SINGAPORE -- Local banks are feeling the "oil pressure" on their profits, as they face mounting provisions for non-performing loans in the energy sector suffering from a price slump.
The city-state's largest lender by assets DBS Group Holdings announced on Monday that its net profit dropped 6% to 1.05 billion Singapore dollars ($780 million) in the quarter ended in June from a year ago. While interest income and total loans expanded, specific allowances to cover the exposure to the financially troubled local offshore construction company Swiber Holdings swelled and added pressure to the bank's bottomline.
Specific allowances booked during the quarter surged more than 2.5 times to S$366 million from a year ago. Singapore-listed Swiber is in the process of judicial management after it reversed a July decision to wind up.
DBS CEO Piyush Gupta on Monday pointed to the speed at which Swiber fell into deep financial trouble. "[The company] imploded in six weeks," said Gupta. He said there was "no indication of stress" and defended the bank's decision to extend bridging loans to the company in June and July.
"We don't pull the plug on customers," Gupta said.
While there was "no material weakness" in its exposure to the oil and gas sector, Gupta said some in the offshore support services show weaknesses. NPL as of end-June was at S$3.25 billion, swelling by 21% over the previous quarter. DBS' NPL ratio was1.1%, compared to 0.9% a year ago. Gupta said the figure could reach 1.3-1.4% by year-end.
Profit before the allowances was 10% higher on the year at S$1.63 billion, supported by a 5% growth in net interest income and 8% growth in fee and commission income. Despite Singapore's sluggish real estate market, overall loans grew 4% as DBS expanded its mortgage segment. DBS said the bank's full-year loan growth is expected to be in the "mid-single digit."
Weak oil prices are also hurting other Singaporean banks. Bad loans at United Overseas Bank and Oversea-Chinese Banking Corp. increased 22% and 61% on the year respectively due to defaults in the oil and gas sector. The sluggish recovery of oil prices have led to a fall in oil exploration activities, plunging construction and services companies in this sector into trouble.
UOB is another bank with outstanding loans to Swiber. At a press conference last month, Chief Executive Wee Ee Cheong said the bank's exposure to Swiber was "manageable." Despite such headwinds, UOB's net profit for the April-June quarter grew 5.1% on the year to S$801 million, backed by stronger trading income.
By contrast, OCBC's quarterly net profit fell 15% on the year to S$885 million, due to lower net interest income amid weak loan demand and a thinner interest margin. Chief Executive Samuel Tsien said the oil and gas sector had more distance to fall. "We will not lead you to believe [the NPL] cycle has already peaked," Tsien said at a press conference last month.

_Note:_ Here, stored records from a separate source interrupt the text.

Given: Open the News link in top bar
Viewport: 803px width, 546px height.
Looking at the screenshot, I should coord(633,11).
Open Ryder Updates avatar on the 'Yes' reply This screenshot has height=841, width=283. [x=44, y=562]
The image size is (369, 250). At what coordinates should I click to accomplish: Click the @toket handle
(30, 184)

Concerns over Singapore's banking sector is mounting as both the city-state and its regional trading partners such as China and Malaysia struggle with slower economic growth. In March, Moody's Investors Service lowered its rating outlooks for Singapore's three banks over 12 to 18 months from "stable" to "negative." Moody's said the drop in oil and other commodity prices was one of the key concerns for corporate debt, creating higher problem loans and provisions for the banks and lowering their profitability.

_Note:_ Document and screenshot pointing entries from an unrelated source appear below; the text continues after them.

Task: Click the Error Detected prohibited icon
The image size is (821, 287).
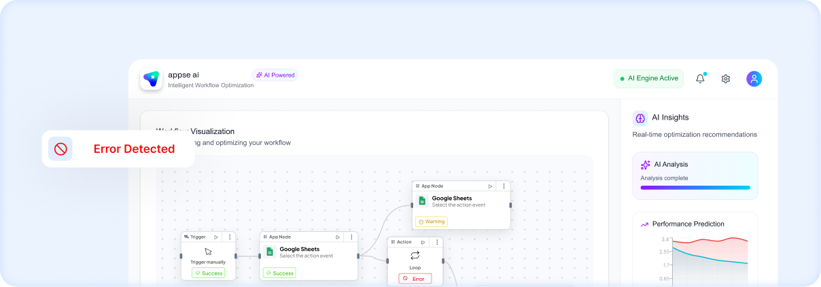Action: click(60, 149)
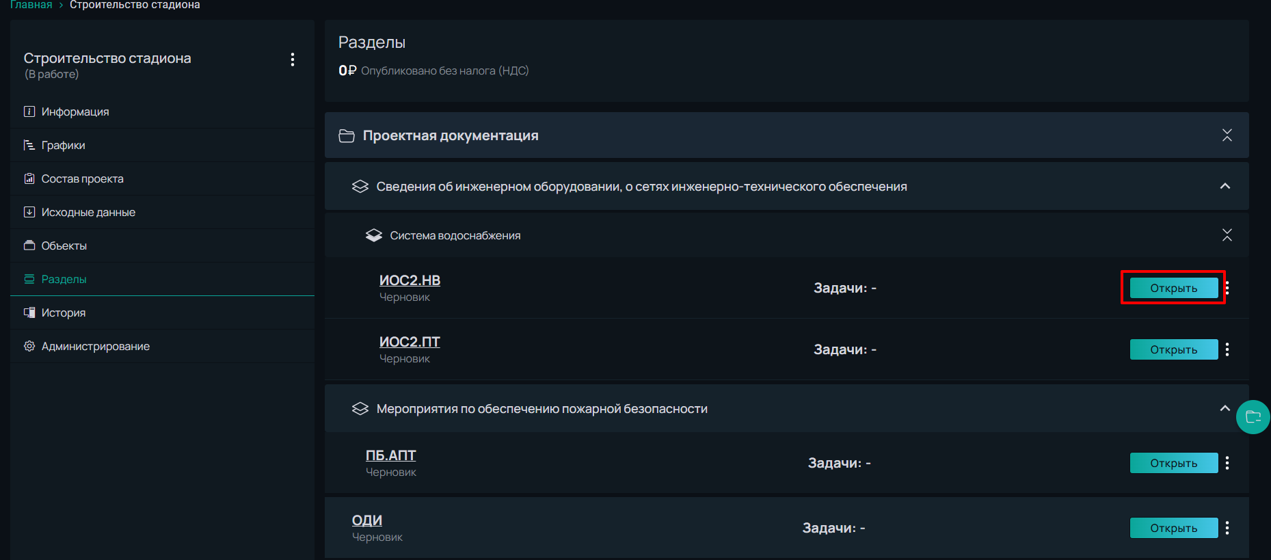Follow the Главная breadcrumb link
The image size is (1271, 560).
[x=31, y=5]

OCBC and DBS have sizable exposures in China, which is facing a slowdown in economic growth. DBS' Hong Kong operations saw its net profit dip 34%, recording the first year-on-year drop since 2009.

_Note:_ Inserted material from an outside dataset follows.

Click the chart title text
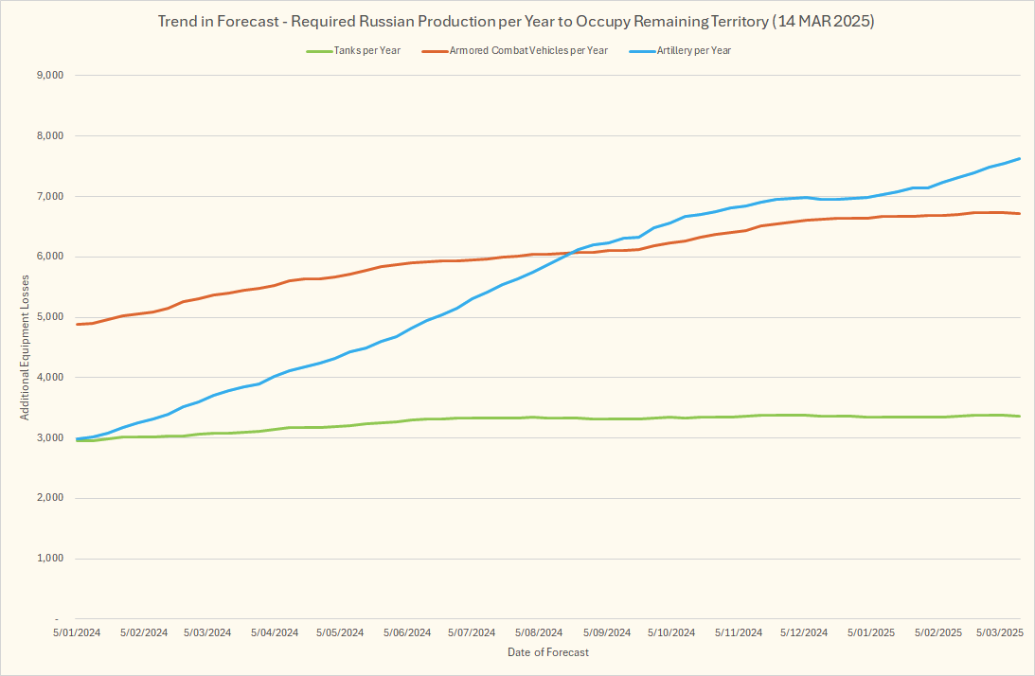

The Hong Kong arm booked higher specific allowances as the unexpected devaluation of the yuan worked against the hedging positions of their small- and medium-sized clients, aggravating their financial situation and causing them to default. The bank expects a smaller amount of specific allowances related to yuan derivatives in the second half of the year.
Nikkei staff writer Joyce Ho in Hong Kong contributed to this article.